* [Task details]: Word for word, print all of the entries below.

(Stored items)
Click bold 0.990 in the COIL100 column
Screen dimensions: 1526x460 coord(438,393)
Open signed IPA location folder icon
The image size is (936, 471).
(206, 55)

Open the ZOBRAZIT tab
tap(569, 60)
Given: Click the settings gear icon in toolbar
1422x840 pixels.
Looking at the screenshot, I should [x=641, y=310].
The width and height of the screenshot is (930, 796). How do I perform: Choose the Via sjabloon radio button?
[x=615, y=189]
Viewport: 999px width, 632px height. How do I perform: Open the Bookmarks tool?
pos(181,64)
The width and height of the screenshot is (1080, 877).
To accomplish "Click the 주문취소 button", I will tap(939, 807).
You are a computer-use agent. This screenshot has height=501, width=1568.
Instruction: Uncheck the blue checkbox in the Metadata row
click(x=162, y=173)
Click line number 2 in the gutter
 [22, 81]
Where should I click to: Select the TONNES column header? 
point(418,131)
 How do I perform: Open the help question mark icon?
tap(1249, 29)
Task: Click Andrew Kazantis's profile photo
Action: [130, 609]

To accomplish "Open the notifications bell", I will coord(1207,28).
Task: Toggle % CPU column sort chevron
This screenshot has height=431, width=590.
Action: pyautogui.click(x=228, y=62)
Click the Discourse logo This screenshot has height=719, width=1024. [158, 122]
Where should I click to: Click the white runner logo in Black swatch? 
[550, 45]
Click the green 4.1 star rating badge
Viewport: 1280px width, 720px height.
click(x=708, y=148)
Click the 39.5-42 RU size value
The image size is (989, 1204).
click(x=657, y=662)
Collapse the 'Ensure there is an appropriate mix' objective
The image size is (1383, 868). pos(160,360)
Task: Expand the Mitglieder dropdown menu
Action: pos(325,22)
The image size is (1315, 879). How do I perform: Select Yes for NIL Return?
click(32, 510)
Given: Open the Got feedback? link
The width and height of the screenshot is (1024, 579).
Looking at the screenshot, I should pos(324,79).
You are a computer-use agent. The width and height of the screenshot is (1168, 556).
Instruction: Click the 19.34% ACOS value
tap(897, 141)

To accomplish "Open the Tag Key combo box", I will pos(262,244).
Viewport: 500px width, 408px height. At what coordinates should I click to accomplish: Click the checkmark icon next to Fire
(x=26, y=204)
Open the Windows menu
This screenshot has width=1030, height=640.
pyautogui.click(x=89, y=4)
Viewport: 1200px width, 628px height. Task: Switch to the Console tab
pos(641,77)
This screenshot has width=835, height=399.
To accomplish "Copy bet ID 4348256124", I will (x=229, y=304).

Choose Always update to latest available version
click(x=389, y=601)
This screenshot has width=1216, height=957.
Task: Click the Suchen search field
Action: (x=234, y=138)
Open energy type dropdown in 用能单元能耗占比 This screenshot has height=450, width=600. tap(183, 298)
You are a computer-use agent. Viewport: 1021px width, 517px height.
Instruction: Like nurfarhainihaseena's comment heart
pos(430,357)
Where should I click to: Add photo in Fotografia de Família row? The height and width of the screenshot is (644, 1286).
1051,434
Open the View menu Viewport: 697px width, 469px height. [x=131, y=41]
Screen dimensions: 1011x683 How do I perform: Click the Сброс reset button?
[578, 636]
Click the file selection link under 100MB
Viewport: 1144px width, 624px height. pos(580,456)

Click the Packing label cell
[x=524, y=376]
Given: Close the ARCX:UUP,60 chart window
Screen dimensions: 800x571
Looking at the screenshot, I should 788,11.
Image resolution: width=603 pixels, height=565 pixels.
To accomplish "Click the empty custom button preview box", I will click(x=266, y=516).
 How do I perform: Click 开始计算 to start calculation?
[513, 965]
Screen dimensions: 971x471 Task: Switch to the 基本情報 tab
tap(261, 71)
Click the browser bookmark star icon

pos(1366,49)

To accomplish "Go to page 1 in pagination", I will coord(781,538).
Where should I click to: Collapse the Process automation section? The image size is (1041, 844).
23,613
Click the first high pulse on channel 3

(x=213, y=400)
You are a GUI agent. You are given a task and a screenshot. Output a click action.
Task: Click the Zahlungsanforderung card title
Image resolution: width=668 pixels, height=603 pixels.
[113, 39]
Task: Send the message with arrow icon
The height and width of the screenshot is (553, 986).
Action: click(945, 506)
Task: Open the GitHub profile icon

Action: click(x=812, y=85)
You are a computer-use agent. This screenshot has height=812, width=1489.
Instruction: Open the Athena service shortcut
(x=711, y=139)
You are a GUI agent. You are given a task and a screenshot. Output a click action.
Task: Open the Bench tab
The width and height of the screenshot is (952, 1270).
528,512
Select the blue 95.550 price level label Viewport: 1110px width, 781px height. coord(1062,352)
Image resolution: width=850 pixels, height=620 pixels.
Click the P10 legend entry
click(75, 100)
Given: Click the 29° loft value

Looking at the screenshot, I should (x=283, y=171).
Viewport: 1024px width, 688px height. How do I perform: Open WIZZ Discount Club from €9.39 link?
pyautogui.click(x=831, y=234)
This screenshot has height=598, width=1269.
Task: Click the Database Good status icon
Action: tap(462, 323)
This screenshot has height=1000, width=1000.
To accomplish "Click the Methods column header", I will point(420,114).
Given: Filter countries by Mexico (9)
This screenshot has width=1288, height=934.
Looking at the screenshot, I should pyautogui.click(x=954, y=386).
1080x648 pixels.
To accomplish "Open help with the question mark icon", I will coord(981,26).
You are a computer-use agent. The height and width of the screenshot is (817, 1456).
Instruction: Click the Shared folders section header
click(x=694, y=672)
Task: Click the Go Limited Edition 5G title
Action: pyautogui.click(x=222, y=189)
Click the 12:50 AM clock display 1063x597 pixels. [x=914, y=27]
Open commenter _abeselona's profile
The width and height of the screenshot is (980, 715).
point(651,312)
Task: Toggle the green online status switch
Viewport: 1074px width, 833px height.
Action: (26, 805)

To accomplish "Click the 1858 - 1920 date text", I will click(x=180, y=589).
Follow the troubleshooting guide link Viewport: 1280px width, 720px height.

* [Result]:
Click bold 0.990 in the COIL100 column
Screen dimensions: 1526x460 coord(438,393)
Open signed IPA location folder icon
The image size is (936, 471).
(206, 55)

Open the ZOBRAZIT tab
tap(569, 60)
Given: Click the settings gear icon in toolbar
1422x840 pixels.
Looking at the screenshot, I should [x=641, y=310].
The width and height of the screenshot is (930, 796). How do I perform: Choose the Via sjabloon radio button?
[x=615, y=189]
Viewport: 999px width, 632px height. How do I perform: Open the Bookmarks tool?
pos(181,64)
The width and height of the screenshot is (1080, 877).
To accomplish "Click the 주문취소 button", I will tap(939, 807).
You are a computer-use agent. This screenshot has height=501, width=1568.
Instruction: Uncheck the blue checkbox in the Metadata row
click(x=162, y=173)
Click line number 2 in the gutter
 [22, 81]
Where should I click to: Select the TONNES column header? 
point(418,131)
 How do I perform: Open the help question mark icon?
tap(1249, 29)
Task: Click Andrew Kazantis's profile photo
Action: [130, 609]

To accomplish "Open the notifications bell", I will coord(1207,28).
Task: Toggle % CPU column sort chevron
This screenshot has height=431, width=590.
Action: pyautogui.click(x=228, y=62)
Click the Discourse logo This screenshot has height=719, width=1024. [158, 122]
Where should I click to: Click the white runner logo in Black swatch? 
[550, 45]
Click the green 4.1 star rating badge
Viewport: 1280px width, 720px height.
click(x=708, y=148)
Click the 39.5-42 RU size value
The image size is (989, 1204).
click(x=657, y=662)
Collapse the 'Ensure there is an appropriate mix' objective
The image size is (1383, 868). pos(160,360)
Task: Expand the Mitglieder dropdown menu
Action: pos(325,22)
The image size is (1315, 879). How do I perform: Select Yes for NIL Return?
click(32, 510)
Given: Open the Got feedback? link
The width and height of the screenshot is (1024, 579).
Looking at the screenshot, I should pos(324,79).
You are a computer-use agent. The width and height of the screenshot is (1168, 556).
Instruction: Click the 19.34% ACOS value
tap(897, 141)

To accomplish "Open the Tag Key combo box", I will pos(262,244).
Viewport: 500px width, 408px height. At what coordinates should I click to accomplish: Click the checkmark icon next to Fire
(x=26, y=204)
Open the Windows menu
This screenshot has width=1030, height=640.
pyautogui.click(x=89, y=4)
Viewport: 1200px width, 628px height. Task: Switch to the Console tab
pos(641,77)
This screenshot has width=835, height=399.
To accomplish "Copy bet ID 4348256124", I will (x=229, y=304).

Choose Always update to latest available version
click(x=389, y=601)
This screenshot has width=1216, height=957.
Task: Click the Suchen search field
Action: (x=234, y=138)
Open energy type dropdown in 用能单元能耗占比 This screenshot has height=450, width=600. tap(183, 298)
You are a computer-use agent. Viewport: 1021px width, 517px height.
Instruction: Like nurfarhainihaseena's comment heart
pos(430,357)
Where should I click to: Add photo in Fotografia de Família row? The height and width of the screenshot is (644, 1286).
1051,434
Open the View menu Viewport: 697px width, 469px height. [x=131, y=41]
Screen dimensions: 1011x683 How do I perform: Click the Сброс reset button?
[578, 636]
Click the file selection link under 100MB
Viewport: 1144px width, 624px height. pos(580,456)

Click the Packing label cell
[x=524, y=376]
Given: Close the ARCX:UUP,60 chart window
Screen dimensions: 800x571
Looking at the screenshot, I should 788,11.
Image resolution: width=603 pixels, height=565 pixels.
To accomplish "Click the empty custom button preview box", I will click(x=266, y=516).
 How do I perform: Click 开始计算 to start calculation?
[513, 965]
Screen dimensions: 971x471 Task: Switch to the 基本情報 tab
tap(261, 71)
Click the browser bookmark star icon

pos(1366,49)

To accomplish "Go to page 1 in pagination", I will coord(781,538).
Where should I click to: Collapse the Process automation section? The image size is (1041, 844).
23,613
Click the first high pulse on channel 3

(x=213, y=400)
You are a GUI agent. You are given a task and a screenshot. Output a click action.
Task: Click the Zahlungsanforderung card title
Image resolution: width=668 pixels, height=603 pixels.
[113, 39]
Task: Send the message with arrow icon
The height and width of the screenshot is (553, 986).
Action: click(945, 506)
Task: Open the GitHub profile icon

Action: click(x=812, y=85)
You are a computer-use agent. This screenshot has height=812, width=1489.
Instruction: Open the Athena service shortcut
(x=711, y=139)
You are a GUI agent. You are given a task and a screenshot. Output a click action.
Task: Open the Bench tab
The width and height of the screenshot is (952, 1270).
528,512
Select the blue 95.550 price level label Viewport: 1110px width, 781px height. coord(1062,352)
Image resolution: width=850 pixels, height=620 pixels.
Click the P10 legend entry
click(75, 100)
Given: Click the 29° loft value

Looking at the screenshot, I should (x=283, y=171).
Viewport: 1024px width, 688px height. How do I perform: Open WIZZ Discount Club from €9.39 link?
pyautogui.click(x=831, y=234)
This screenshot has height=598, width=1269.
Task: Click the Database Good status icon
Action: tap(462, 323)
This screenshot has height=1000, width=1000.
To accomplish "Click the Methods column header", I will point(420,114).
Given: Filter countries by Mexico (9)
This screenshot has width=1288, height=934.
Looking at the screenshot, I should pyautogui.click(x=954, y=386).
1080x648 pixels.
To accomplish "Open help with the question mark icon", I will coord(981,26).
You are a computer-use agent. The height and width of the screenshot is (817, 1456).
Instruction: Click the Shared folders section header
click(x=694, y=672)
Task: Click the Go Limited Edition 5G title
Action: pyautogui.click(x=222, y=189)
Click the 12:50 AM clock display 1063x597 pixels. [x=914, y=27]
Open commenter _abeselona's profile
The width and height of the screenshot is (980, 715).
point(651,312)
Task: Toggle the green online status switch
Viewport: 1074px width, 833px height.
Action: (26, 805)

To accomplish "Click the 1858 - 1920 date text", I will click(x=180, y=589).
Follow the troubleshooting guide link Viewport: 1280px width, 720px height.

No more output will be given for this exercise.